Data excerpts:

*-*-*

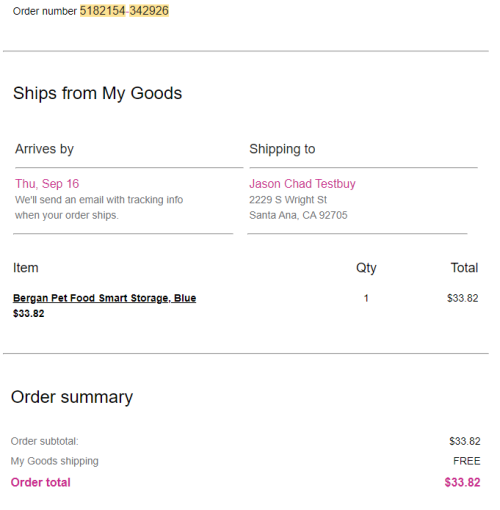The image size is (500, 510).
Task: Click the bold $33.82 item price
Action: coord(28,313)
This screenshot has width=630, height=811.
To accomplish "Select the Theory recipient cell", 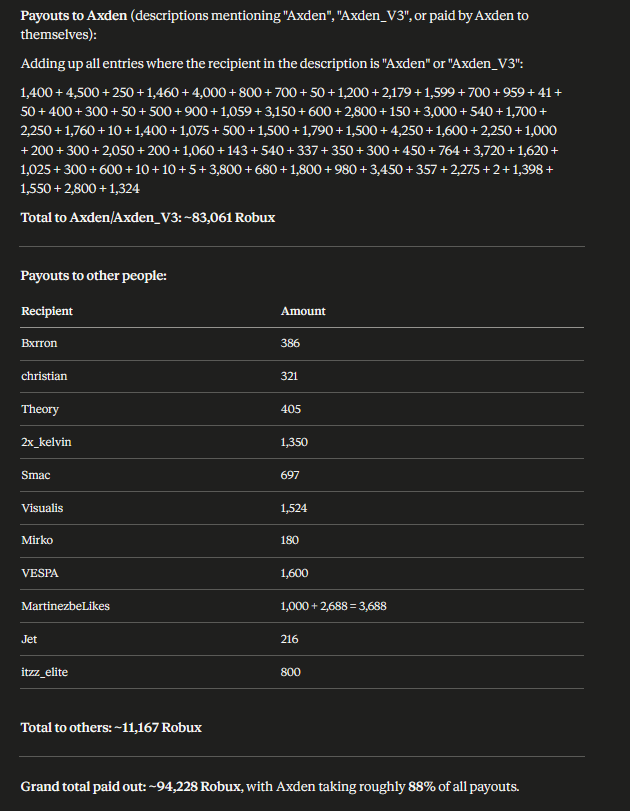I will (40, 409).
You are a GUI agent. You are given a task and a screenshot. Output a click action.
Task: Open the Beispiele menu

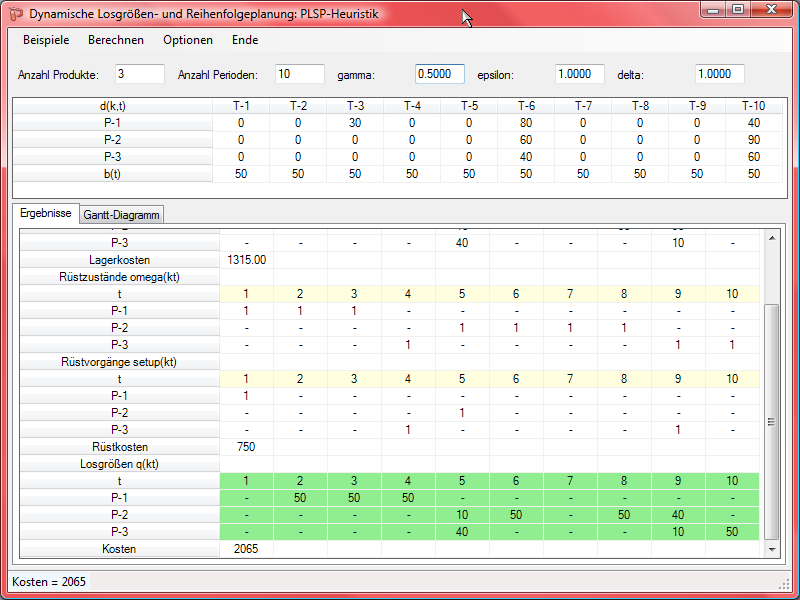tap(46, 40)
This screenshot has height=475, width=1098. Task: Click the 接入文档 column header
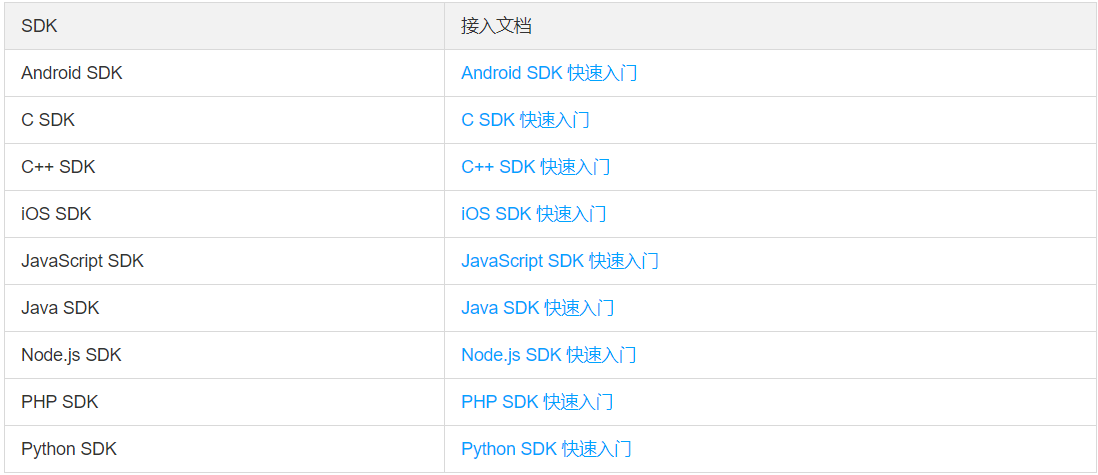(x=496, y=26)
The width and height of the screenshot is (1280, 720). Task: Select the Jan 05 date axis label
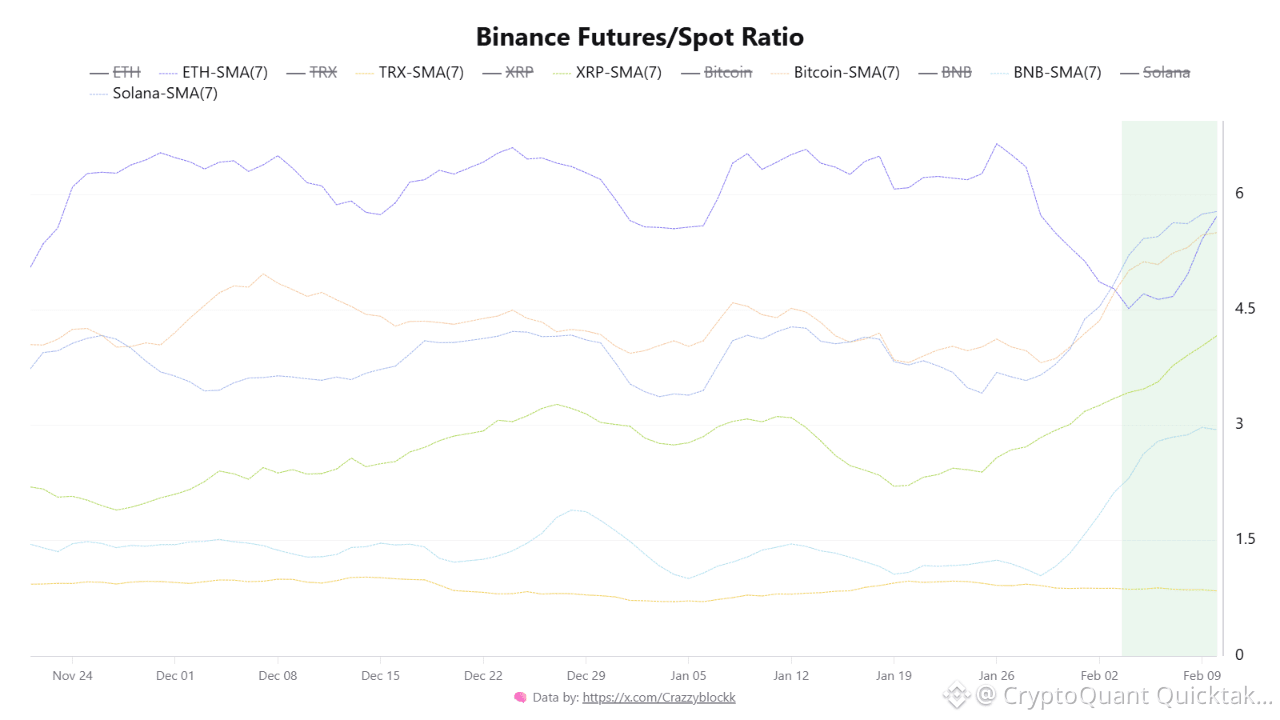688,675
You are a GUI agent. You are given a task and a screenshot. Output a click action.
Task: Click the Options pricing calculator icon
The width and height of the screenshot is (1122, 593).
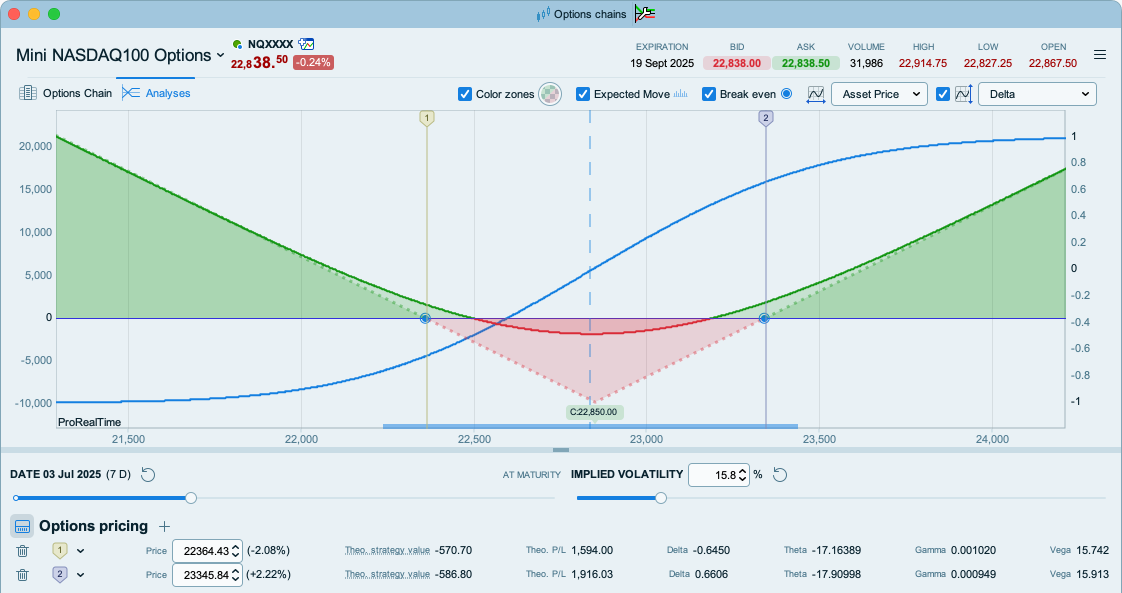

*-*-*

The task =>
Your output must consist only of the lines from the line with "Task: Click the Options" through the final line of the data, both included, reproduced exactly and free of pictures.

Answer section =>
Task: Click the Options pricing calculator icon
The width and height of the screenshot is (1122, 593).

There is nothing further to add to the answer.